**Work task:** Every line of the material below, from the top through the line with "This screenshot has width=1309, height=924.", should be reproduced exactly.
*** Opening of Available records ***
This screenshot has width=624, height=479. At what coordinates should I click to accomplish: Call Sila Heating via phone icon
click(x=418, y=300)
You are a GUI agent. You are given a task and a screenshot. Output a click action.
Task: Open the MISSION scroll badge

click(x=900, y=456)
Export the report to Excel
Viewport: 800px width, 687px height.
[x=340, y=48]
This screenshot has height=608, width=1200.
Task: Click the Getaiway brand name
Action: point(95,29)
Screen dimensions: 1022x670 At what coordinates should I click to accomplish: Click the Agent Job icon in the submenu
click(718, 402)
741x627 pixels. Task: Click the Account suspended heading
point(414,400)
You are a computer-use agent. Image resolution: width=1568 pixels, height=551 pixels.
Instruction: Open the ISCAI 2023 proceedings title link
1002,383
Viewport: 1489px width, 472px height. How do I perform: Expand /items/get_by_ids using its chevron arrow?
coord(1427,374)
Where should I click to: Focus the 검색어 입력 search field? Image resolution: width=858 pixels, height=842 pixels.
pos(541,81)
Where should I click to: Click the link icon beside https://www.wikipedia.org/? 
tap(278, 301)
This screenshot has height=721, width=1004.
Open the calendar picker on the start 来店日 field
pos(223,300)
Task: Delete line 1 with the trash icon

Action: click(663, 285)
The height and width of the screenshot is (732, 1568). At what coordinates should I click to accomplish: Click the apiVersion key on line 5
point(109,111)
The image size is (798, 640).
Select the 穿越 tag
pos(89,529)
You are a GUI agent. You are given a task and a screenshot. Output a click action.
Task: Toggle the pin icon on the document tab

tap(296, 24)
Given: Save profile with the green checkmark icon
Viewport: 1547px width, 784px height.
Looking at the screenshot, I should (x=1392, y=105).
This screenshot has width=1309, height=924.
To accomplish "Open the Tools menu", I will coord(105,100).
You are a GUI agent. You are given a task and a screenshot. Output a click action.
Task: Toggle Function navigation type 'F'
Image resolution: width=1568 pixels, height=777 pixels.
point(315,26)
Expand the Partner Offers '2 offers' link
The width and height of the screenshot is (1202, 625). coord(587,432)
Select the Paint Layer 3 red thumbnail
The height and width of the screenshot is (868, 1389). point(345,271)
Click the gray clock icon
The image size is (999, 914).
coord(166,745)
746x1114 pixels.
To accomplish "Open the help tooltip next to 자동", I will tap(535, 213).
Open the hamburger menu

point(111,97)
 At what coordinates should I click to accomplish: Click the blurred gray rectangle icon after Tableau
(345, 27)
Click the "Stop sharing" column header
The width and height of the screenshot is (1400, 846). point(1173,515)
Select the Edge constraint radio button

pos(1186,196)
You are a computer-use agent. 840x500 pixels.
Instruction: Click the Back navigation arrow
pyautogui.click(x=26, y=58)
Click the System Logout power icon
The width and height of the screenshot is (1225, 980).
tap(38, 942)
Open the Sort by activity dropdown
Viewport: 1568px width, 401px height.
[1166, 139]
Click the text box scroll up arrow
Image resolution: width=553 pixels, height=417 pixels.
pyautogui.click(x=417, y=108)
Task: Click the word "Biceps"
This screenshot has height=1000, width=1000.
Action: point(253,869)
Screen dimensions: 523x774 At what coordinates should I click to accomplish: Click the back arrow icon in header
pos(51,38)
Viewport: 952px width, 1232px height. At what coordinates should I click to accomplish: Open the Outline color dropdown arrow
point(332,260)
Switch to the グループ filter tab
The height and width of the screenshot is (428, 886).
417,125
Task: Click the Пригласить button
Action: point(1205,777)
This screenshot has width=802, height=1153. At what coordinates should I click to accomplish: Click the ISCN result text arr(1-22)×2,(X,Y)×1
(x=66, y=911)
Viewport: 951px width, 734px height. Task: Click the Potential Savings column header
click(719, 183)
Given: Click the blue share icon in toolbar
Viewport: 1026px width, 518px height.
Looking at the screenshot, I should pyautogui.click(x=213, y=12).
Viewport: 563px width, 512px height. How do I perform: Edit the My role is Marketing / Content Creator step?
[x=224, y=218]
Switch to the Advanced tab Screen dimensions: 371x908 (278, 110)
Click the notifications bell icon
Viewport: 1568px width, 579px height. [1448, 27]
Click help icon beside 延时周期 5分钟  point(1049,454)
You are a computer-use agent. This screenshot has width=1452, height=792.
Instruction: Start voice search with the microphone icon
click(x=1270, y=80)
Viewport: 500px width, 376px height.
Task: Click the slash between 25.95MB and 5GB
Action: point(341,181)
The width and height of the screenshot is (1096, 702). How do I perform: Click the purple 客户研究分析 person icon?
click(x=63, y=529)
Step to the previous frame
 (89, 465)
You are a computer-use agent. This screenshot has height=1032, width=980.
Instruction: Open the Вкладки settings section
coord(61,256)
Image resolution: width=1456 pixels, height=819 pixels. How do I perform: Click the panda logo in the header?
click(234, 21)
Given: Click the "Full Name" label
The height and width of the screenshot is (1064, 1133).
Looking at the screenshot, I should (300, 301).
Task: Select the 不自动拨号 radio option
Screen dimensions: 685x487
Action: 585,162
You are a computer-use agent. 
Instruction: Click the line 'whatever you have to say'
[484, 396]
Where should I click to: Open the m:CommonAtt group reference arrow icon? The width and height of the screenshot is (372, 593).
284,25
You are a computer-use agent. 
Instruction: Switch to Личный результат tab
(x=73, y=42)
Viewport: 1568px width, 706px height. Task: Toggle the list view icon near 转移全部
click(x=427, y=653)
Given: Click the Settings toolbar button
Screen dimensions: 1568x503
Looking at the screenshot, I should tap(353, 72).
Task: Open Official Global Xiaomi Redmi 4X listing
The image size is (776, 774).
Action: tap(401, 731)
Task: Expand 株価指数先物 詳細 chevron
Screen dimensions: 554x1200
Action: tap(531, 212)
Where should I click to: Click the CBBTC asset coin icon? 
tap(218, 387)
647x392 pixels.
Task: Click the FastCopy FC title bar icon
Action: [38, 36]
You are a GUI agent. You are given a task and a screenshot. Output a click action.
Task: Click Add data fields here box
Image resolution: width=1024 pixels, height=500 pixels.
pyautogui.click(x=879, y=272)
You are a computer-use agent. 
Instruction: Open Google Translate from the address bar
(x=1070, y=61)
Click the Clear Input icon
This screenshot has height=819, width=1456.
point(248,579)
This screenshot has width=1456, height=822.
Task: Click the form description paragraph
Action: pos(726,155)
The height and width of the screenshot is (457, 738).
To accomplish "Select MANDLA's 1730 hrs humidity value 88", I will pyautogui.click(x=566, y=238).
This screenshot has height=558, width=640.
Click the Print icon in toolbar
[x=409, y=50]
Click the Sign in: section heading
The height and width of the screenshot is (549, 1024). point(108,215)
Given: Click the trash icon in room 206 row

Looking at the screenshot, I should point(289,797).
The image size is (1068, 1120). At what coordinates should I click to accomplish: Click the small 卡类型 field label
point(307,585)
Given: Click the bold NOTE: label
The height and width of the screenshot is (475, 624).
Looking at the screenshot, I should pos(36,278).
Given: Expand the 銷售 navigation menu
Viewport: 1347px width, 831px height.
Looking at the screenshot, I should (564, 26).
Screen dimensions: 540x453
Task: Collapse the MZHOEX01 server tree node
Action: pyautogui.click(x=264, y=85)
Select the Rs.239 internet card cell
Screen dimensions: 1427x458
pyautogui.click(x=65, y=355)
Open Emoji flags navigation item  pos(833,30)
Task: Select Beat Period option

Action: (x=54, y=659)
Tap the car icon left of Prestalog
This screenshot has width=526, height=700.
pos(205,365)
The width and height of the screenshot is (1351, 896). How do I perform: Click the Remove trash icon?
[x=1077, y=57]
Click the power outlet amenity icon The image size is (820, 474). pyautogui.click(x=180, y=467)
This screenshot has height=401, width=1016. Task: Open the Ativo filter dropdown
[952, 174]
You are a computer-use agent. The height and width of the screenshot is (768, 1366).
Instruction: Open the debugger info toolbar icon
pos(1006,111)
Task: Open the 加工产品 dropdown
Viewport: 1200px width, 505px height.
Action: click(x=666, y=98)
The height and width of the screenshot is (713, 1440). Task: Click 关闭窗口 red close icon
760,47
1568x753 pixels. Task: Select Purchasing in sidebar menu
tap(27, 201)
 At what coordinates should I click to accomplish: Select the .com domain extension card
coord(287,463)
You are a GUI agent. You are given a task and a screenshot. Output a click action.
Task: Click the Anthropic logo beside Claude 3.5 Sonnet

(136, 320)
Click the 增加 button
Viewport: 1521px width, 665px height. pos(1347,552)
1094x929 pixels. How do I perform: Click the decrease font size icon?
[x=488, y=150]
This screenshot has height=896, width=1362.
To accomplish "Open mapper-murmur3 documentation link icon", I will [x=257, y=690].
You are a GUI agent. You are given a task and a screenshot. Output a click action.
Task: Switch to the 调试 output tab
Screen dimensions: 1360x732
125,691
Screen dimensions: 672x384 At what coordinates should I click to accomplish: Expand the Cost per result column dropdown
*** Close of Available records ***
**Your solution:**
This screenshot has width=624, height=479. At what coordinates should I click to accomplish: Call Sila Heating via phone icon
click(x=418, y=300)
You are a GUI agent. You are given a task and a screenshot. Output a click action.
Task: Open the MISSION scroll badge

click(x=900, y=456)
Export the report to Excel
Viewport: 800px width, 687px height.
[x=340, y=48]
This screenshot has height=608, width=1200.
Task: Click the Getaiway brand name
Action: point(95,29)
Screen dimensions: 1022x670 At what coordinates should I click to accomplish: Click the Agent Job icon in the submenu
click(718, 402)
741x627 pixels. Task: Click the Account suspended heading
point(414,400)
You are a computer-use agent. Image resolution: width=1568 pixels, height=551 pixels.
Instruction: Open the ISCAI 2023 proceedings title link
1002,383
Viewport: 1489px width, 472px height. How do I perform: Expand /items/get_by_ids using its chevron arrow?
coord(1427,374)
Where should I click to: Focus the 검색어 입력 search field? Image resolution: width=858 pixels, height=842 pixels.
pos(541,81)
Where should I click to: Click the link icon beside https://www.wikipedia.org/? 
tap(278, 301)
This screenshot has height=721, width=1004.
Open the calendar picker on the start 来店日 field
pos(223,300)
Task: Delete line 1 with the trash icon

Action: click(663, 285)
The height and width of the screenshot is (732, 1568). At what coordinates should I click to accomplish: Click the apiVersion key on line 5
point(109,111)
The image size is (798, 640).
Select the 穿越 tag
pos(89,529)
You are a GUI agent. You are given a task and a screenshot. Output a click action.
Task: Toggle the pin icon on the document tab

tap(296, 24)
Given: Save profile with the green checkmark icon
Viewport: 1547px width, 784px height.
Looking at the screenshot, I should (x=1392, y=105).
This screenshot has width=1309, height=924.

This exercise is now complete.